Homework 12 Solved

22C:122/55:132, Spring 2001

Douglas W. Jones

Problem A: What is the difference in switching delay between CPU and M for these two approaches?
With a simple crossbar switch, each memory reference is routed through one switch on the way to memory. With alternative arrangement, each memory reference is routed through 2 switches.

Problem B: How do these two approaches scale? Address both switching delay and number of components in your answer, as a function of N, the number of CPUs (equal to the number of Memory modules).
If we use 2x2 switches as our fundamental unit, we require (N/2)² of these to build a simple crossbar switch to connect N processors, and the switching delay will be a constant independent of N (until the wire length comes into play). If we use the multilevel scheme, we will need (N/2)log₂(N) such switching units, and the switching delay will be log₂(N) times the delay of a simple crossbar switch.

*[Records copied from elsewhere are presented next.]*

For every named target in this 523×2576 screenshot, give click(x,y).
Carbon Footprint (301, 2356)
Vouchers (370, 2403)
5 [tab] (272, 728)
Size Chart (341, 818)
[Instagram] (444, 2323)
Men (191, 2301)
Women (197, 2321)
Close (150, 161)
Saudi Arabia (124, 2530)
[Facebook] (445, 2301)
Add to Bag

Problem C: Both systems require that there be some specialization in each crossbar swtich to customize it for its setting in the interconnection system. Clearly identify the aspects of this specialization that differ in the two interconnection schemes!
Each crossbar intersection (independent of the dimensions of the switching module) must make a connection when the address from the CPU references its outgoing bus. In a 2ⁿx2ⁿ crossbar, this depends on the least significant n bits of the address. In a hierarchical switching network of 2x2 crossbars, each intersection checks only one bit of the address.
Therefore, in general, we must be able to program each crossbar switch intersection with a mask that indicates which address bits it is to check, and with a pattern it checks for equality to, under this mask. All the switches in a 2x2 crossbar switch module will use the same mask, and all the switches in each column of the 2x2 module will compare with the same pattern, so we must be able to customize 3 "words" in each module.
A Problem: The logic diagram in section 2 of Lecture 36 for a simple set associative associative memory includes no provisions to determine whether an entry in the memory is valid or invalid. The final paragraph of the notes for lecture 35 assert that we must have some way to invalidate all entries in a cache. Describe how this can be done (it is up to you to determine how best to describe this!)
We need a valid bit attached to each entry in the cache. If we use static ram, where each bit is stored in a flipflop, logically formed of two nand (or two nor) gates. To invalidate all cache entries, we add an extra input to this flipflop connected to the invalidate line. Here is a reasonable design for one line of this RAM chip:
```
	          _          _
	         DD          R
	Word     ||          |                  |
	Select --||o---------|------------------|--
	(from    |||         |                  |
	address  |||   ___   |    ___           |
	decoder) ||o--|   |  o---|   |          |
	         |||  |AND|0-|---|AND|O-        |
	         |o|--|___|  | --|___|  |       |
	         |||   ___   ||   ___   |       |
	         || --|   |  ||  |   |  |   |\  |
	         ||   |AND|0-||--|AND|O-|-o-| >-o
	         o|---|___|  || -|___|  | | |/  |
	         ||          |||        | |     |
	         ||          || --------  |     |
	         ||          | -----------      |
	         ||          |                  |
	                                        Q 
```
The above one-bit cell of a static RAM has only one feature added, the Reset input to the upper right nand gate.
A Problem: Given a system with 4 CPUs, 4 memories and a crossbar switch, there are two natural places to add cache memories to the system in order to improve its performance. These are indicated in the following figure:
```
      ?   |_|   |_|  
CPU --c--|   |-|   |-
CPU --a--|___|-|___|-
      c   |_|   |_|  
CPU --h--|   |-|   |-
CPU --e--|___|-|___|-
      ?   | |   | |
         ???cache???
          | |   | |  
          M M   M M
```
In either case, we add 4 caches; in one case, one per CPU, and in the other case, one per memory. Contrast these! What problems does each pose for the cache designer, and what are the potential benefits of each approach.
If the cache is put between CPU and the crossbar switch, it reduces contention in the switch, but it makes it extremely difficult to solve the cache coherency problem. If the cache is put between the crossbar switch and memory, it does nothing to help with contention, but it poses no cache coherency problem.